■かぜをひきました。 東金

 ソロ決勝翌朝、朝食を食べに食堂へと向かった。
 だが、いざ食べようと思っても箸が進まない。
 異変に気づいて心配そうに眉をひそめる親友から、今日は一日休んだらええよ、と言われて初めて自分が体調を崩した事を知った。
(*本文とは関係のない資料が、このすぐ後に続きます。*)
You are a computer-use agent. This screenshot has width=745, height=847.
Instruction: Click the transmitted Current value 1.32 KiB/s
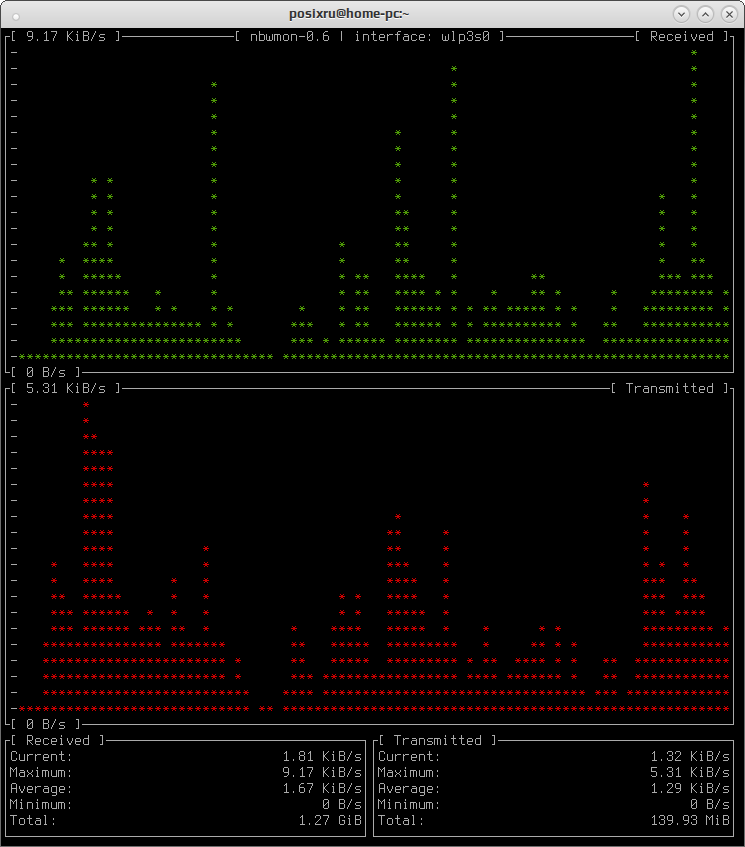690,756
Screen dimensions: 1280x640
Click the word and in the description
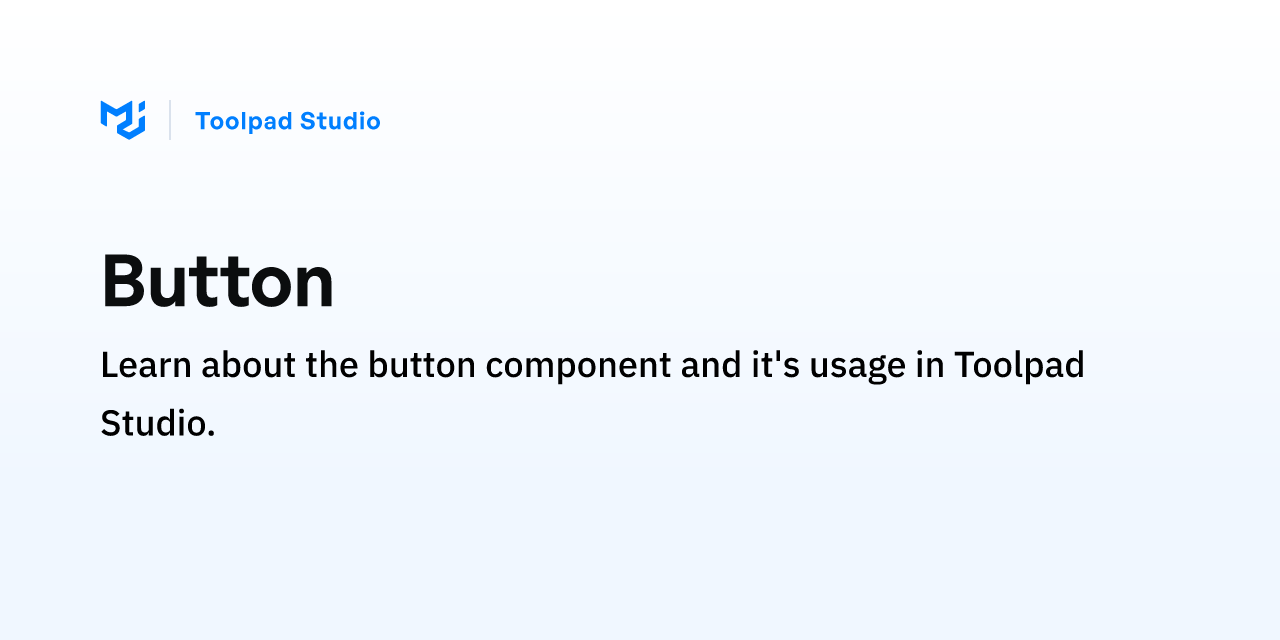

 指摘された途端に鉛のように重くなった身体を引きずるようにしてよろよろと部屋に戻り、ドサリとベッドに身体を投げ出した。

 何かが額の上にある。
 払い除けようと思っても、腕が重くて上がらなかった。
 いや、払い除ける必要なんてないのに。
 額の上のそれはひんやりとしていて気持ちいいのだから。
 重いまぶたを無理矢理持ち上げる。
 いつもより狭い視界の中、ようやく焦点の合ったすぐそこに心配そうに覗き込んでくる顔があった。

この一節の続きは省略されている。